Ella caminaba cabizbaja, con la mirada fija en las pedregosas calles mojadas. Sus ojos vidriosos anticipaban el llanto que veía venir. Sus cascos sonaban al ritmo de Metallica, lo mas fuerte que podían, no dejaban espacio para nada más en su mente. Desgarraba su alma rota en mil pedazos y volvían a reconstruirla con cada uno de de sus acordes. La lluvia comenzó a caer, lentamente, sin dejar espacio a ilusiones, a nuevas sonrisas, a folios en blanco. Todo estaba escrito ya, y su historia no podría seguir adelante sin el.

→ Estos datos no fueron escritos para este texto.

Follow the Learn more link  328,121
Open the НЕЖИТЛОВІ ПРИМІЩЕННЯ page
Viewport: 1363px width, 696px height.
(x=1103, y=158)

Recordó como salía de su casa, corriendo, con una maleta y dos bolsos, llenos de ropa escogida rápidamente y de forma instintiva. La rabia y el dolor la consumían por dentro, tras la mayor discusión que recordaba haber tenido en su vida. No pensaba con claridad cuando decidió marcharse, y sin embargo era la mejor decisión que jamás había tomado. Todo a su alrededor le recordaba a aquella persona, que ya no estaba, y que jamás volvería a estar. Su colonia, sus dibujos, sus preciosas dedicatorias en forma
de cartas. Esa casa era el lugar donde habían pasado toda su
infancia, juntos. Y ahora... ya no podria volver a ser la misma casa
sin el. Nadie conseguía entenderla, nadie la comprendía. Estaba ya
cansada de los abrazos vacíos, implacables. De las sonrisas mudas
con buenas intenciones. De las palabras de consuelo que no sofocaban
el dolor de su fuero interno. Los llantos hasta las 3 de la mañana
no cesaban, ni un solo día. Y su madre no conseguía ayudarla.
Sentía que
deberían estar unidas en esos dificiles momentos, y sin embargo
estaban a años luz de distancia. Sus reacciones reflejaban su
personalidad, tan distinta. Cuando sucedió todo aquello fue ella
quien tomó el mando. Ella organizó su funeral, su velatorio, su
despedida. Y cuando ya no estaba, ella se encargó de tragar sus
sentimientos, de correr a buscar soluciones, de mirar hacia adelante.
Su madre, sin embargo, no podía concebir una vida sin la persona por
quien lo había dado todo. Tenía que admitirlo, entendía porque su
madre lo prefería a el. Eran muy similares. Cariñosos, cercanos,
sinceros y con un gran amor por el prójimo. Pero no fuertes. Eso no.
Esa cualidad la había heredado ella de su padre, no de su madre. La
relación entre ellos dos era muy especial. Se apoyaban en todas sus
creaciones, se buscaban cuando estaban perdidos, mostraban su amor
sin avergonzarse, sin miedo. Eran uña y carne, y ahora estaban
separados. No hay nada tan duro para un padre que sobrevivir a su
hijo.
Tras las
primeras semanas el dolor no se fue paliando, pero la no presencia de
su hermano gemelo se hizo mas notable. Lo buscaba en cada rincón, en
cada esquina. Cuando volvía a casa de trabajar caminaba hacia el
balcón para observar si seguía allí pintando sus cuadros. Antes de
dormir daba las buenas noches, como una vieja costumbre, aunque ya no
lo tenía en la cama de al lado. Y cuando lloraba no podía
imaginarse otra cosa que su mano en su espalda, su abrazo de
consuelo, su mirada de ánimo ante aquel problema. No podía vivir en
aquella casa porque solo conseguiría causarse dolor, más dolor.